実は「あ」の母音ですが、※フォルマントの特性上、「地声に成りやすい」という特徴を持っています。
「フォルマントは共鳴腔の容積によって作られるAcoustic Value(音響数値)である。と考えるのが最も自然でしょう」と前回の倍音編で書きました。
例えば、ペットボトルに水がある程度入った状態で息を吹き込むと高い音が作られます。
◆ 空間容積が狭い = 高い音をブーストする→高音域にフォルマントが出来る
※超重要なポイントです。ペットボトルに水をそこから減らした状態で息を吹き込むと低い音が作られます。
◆ 空間容積が広い = 低い音をブーストする→低音域にフォルマントが出来る
※超重要なポイントです。つまりは「広い空間は低い音をブーストする特性がある」そして「狭い空間は高い音をブーストする特性がある」と言う事が言えます。
https://www.voicetrainers.jp/349/
どうりで「粉雪」のサビは地声で張り上げてしまい易いわけだぁ…。
A4(ラ)へ跳躍するメロディーライン
サビのメロディーラインも、発声を難しくする要素の一つです。
サビ頭のフレーズですが、D4(レ)からA4(ラ)へと、一気に音程が上がります。
こういった一気に音程が上がるフレーズを「跳躍」と言います。
同じA4(ラ)の音に到達するにしても、例えば①D4(レ)→F4(ファ)→G4(ソ)→A4(ラ)や、②D4(レ)→F4(ファ)→A4(ラ)と上がるのと、③D4(レ)→A4(ラ)では難易度が違うのです。

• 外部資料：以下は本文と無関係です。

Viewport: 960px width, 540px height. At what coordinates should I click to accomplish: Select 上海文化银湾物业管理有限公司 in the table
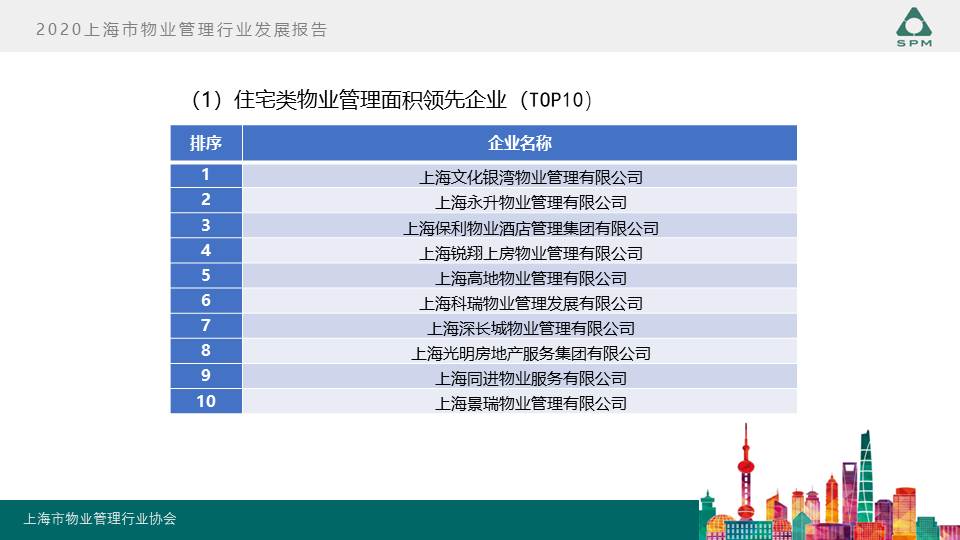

この場合、ロジック的に実は②<①<③の順で難易度が上がります。
③の跳躍は、音同士の距離が極端に離れている為、勢いよく張り上げてしまいがちで、①の階段状のフレーズは逆に音同士が隣接する為、A4の前の音の発声状態を引きずってしまうことで張り上げやすいのです。
それに比べると、②のフレーズは音同士の距離が比較的等間隔ですので、最も叫び辛いというわけです。
イメージに囚われ張り上げやすい
これは単純に、『粉雪』という曲の持つイメージが「力強いパワフルな声での熱唱」というイメージが強すぎて、地声を張り上げる方向に向かってしまうという考えです。
ですが、あの声帯の分厚さで、あの音域が歌えるのは、声帯のスペックに恵まれているのは明らかです。
皆がみんな、訓練したからと言って、あのガツンとベルト(ベルティングの略称)した太い声で歌えるものではありません。
これは私がよく言う言葉ですが、「ボイトレは魔法ではない」ということです。
どんなに努力してボイトレを積んでも、自身の声帯のポテンシャルを超越したパフォーマンスを発揮することは出来ないのです。
大切なことは、「自身の声帯のポテンシャル内で最大のパフォーマンスが発揮できるように努力する」ということ。
参考までに、元E-girlsの鷲尾伶菜さん、そしてUruさんの女性歌手による『粉雪』のカバーを紹介させて頂きます。
ガッツリと張り上げて歌うことで、ミックスボイスから遠ざかってしまっている人は、原曲のイメージに囚われないことが必要かもしれません。
粉雪を攻略する為の練習法
ここまで散々、難しい理由を解説してきましたが、最後に「粉雪」の攻略法をお伝えさせて頂きます。
上記で説明した通り、高音で「あ」の母音が多いので、ミックスボイスを保つのが難しく地声に成りやすいわけですから…
「こにゆき」「こぬゆき」「こねゆき」「このゆき」といった感じです。
人によって発声しやすい母音が異なる為、全母音を試してみて、最も張り上げない且つ裏返らない母音を探ってみてください。
「あ」以外の母音で歌えるようになったら、「あ」に戻して練習してみましょう。
やっぱり「あ」だと張り上げてしまうという場合は、他の母音から「あ」の母音にスウィープさせて練習してみてください。
「こにぁゆき」といった感じです、そこから次第に他母音の補助を外して「あ」のみでも歌えるように感覚を掴んでいってください。
例えば「い」の母音が一番歌いやすい場合、すべての歌詞を「い」だけで歌ってみるということです。
とにかく徐々に難易度を上げていくことが重要です。
人によって発声しやすい母音が異なる為、全母音を試してみて、最も張り上げない且つ裏返らない母音を探ってみてください。
まとめ
意外と歌うのが難しい冬の名曲、レミオロメンの『粉雪』について解説させて頂きました。
「めちゃくちゃキーが高いわけでは無いのに、なぜか歌い辛い曲」というイメージがあったかもしれません。
ですが、そのロジックを詳しく紐解いてみると、難しいと感じる要素がふんだんに詰まった曲だということがお判り頂けたかと思います。
ミックスボイスで歌えない人は勿論のこと、実はミックスボイスで歌える人でさえも難しく感じる曲です。
バランスの良いハイクオリティーの発声スキル獲得こそが、『粉雪』攻略のカギですので、それを念頭にボイトレに励んでみてください。